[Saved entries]

※ ※ ※

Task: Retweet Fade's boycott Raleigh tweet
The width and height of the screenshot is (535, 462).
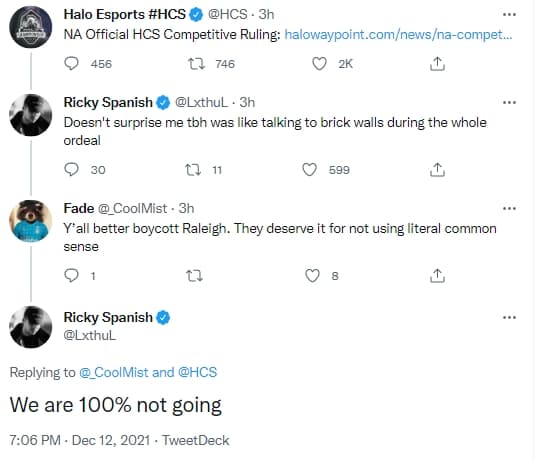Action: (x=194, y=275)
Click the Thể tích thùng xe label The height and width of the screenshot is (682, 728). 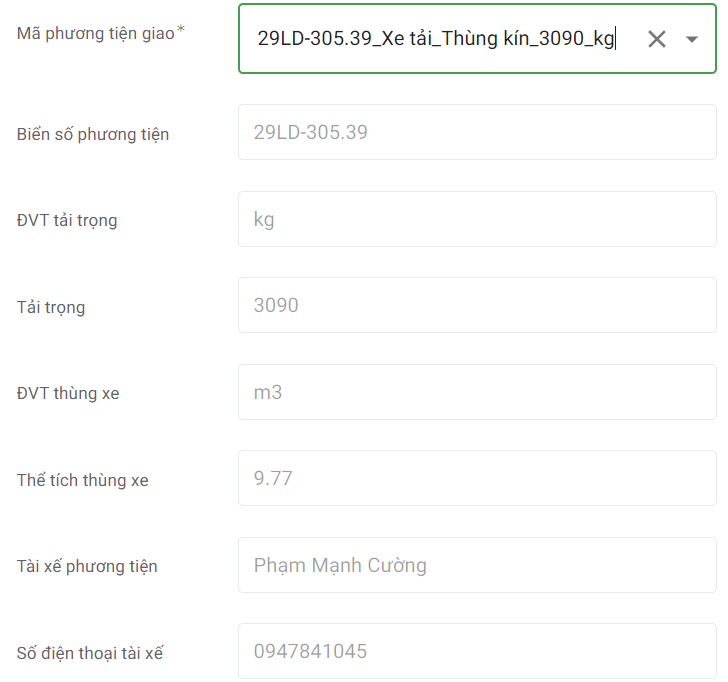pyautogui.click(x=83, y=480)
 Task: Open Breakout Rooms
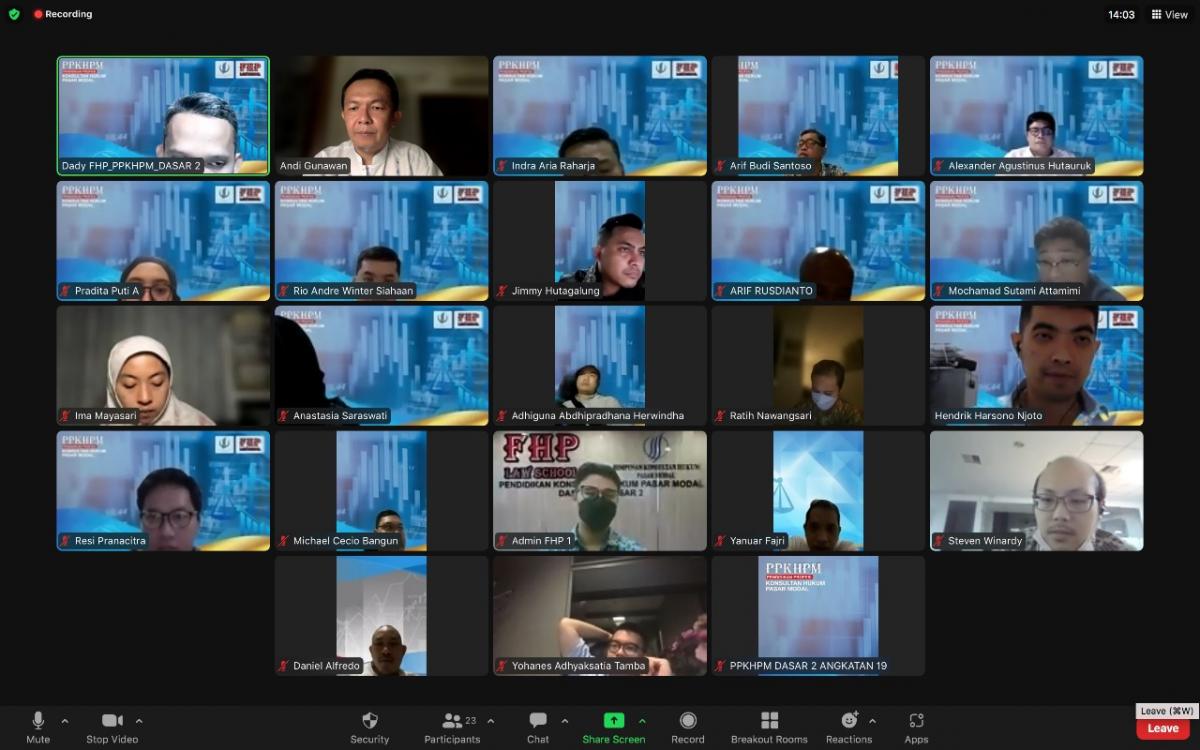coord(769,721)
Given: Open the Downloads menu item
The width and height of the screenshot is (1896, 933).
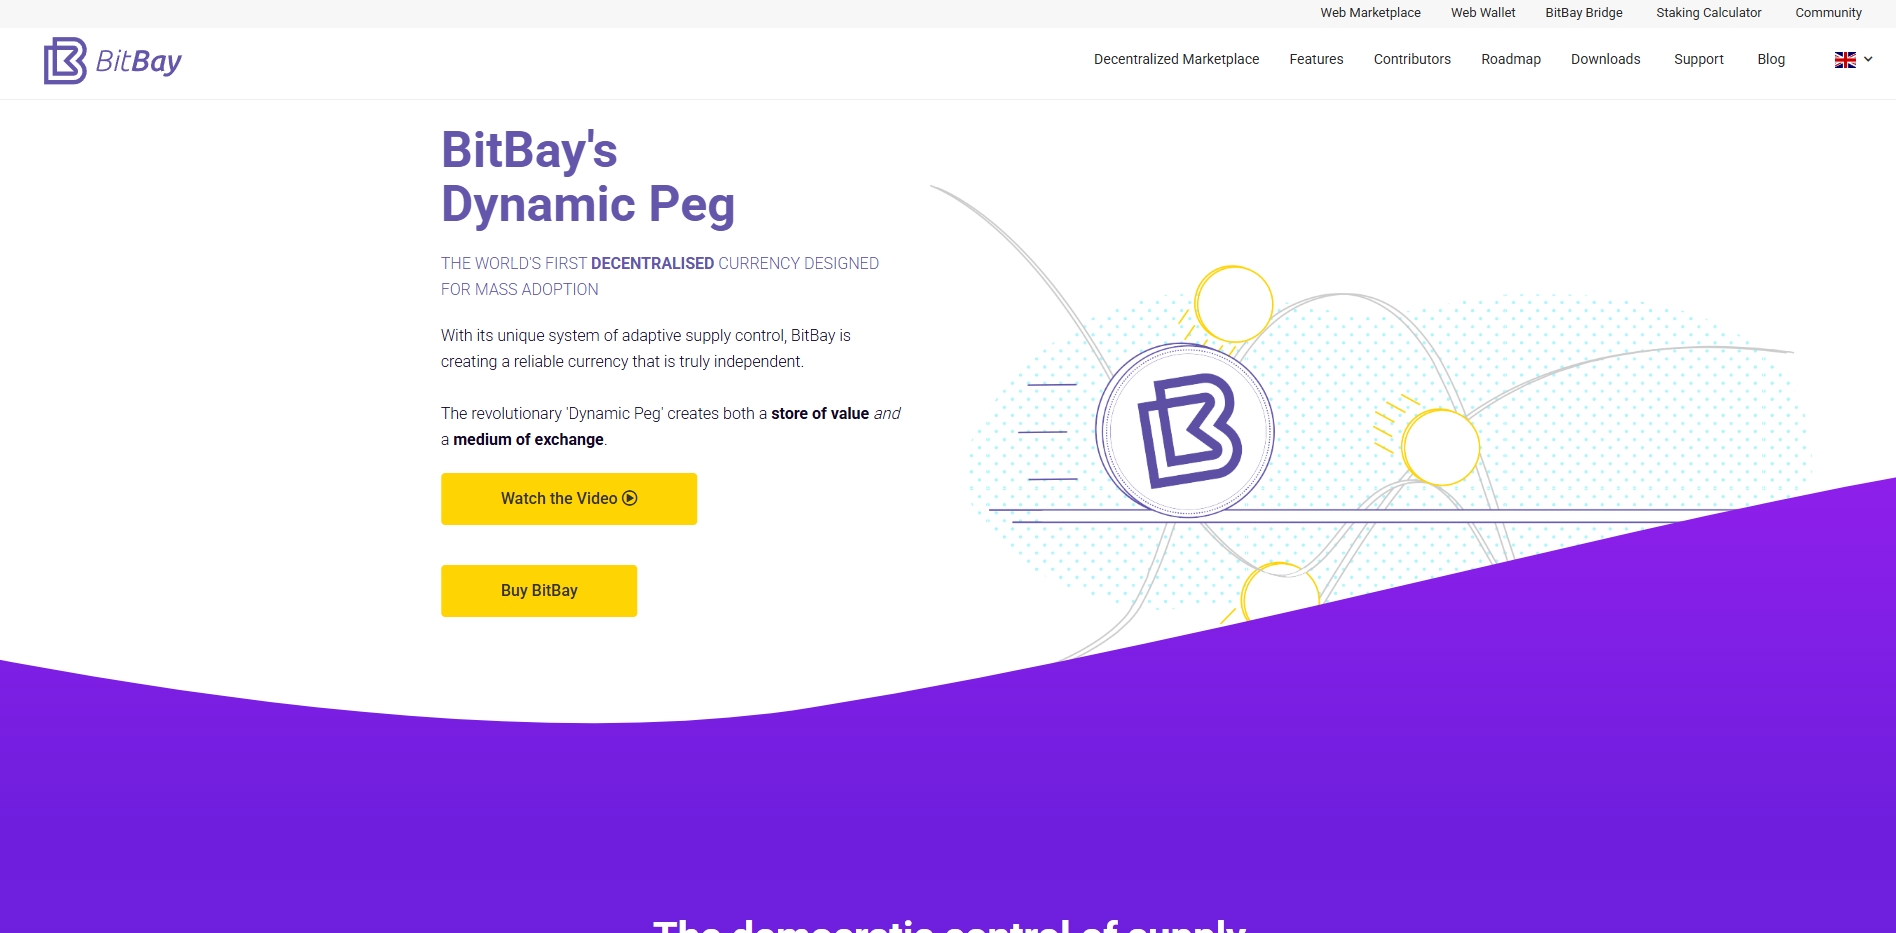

※ ※ ※

_What you should do_: Reproduce, word for word, the lines from the one containing "Task: Open Breakout Rooms" through the final line above. Leave every picture out.

_Written response_:
 Task: Open Breakout Rooms
coord(769,721)
Given: Open the Downloads menu item
The width and height of the screenshot is (1896, 933).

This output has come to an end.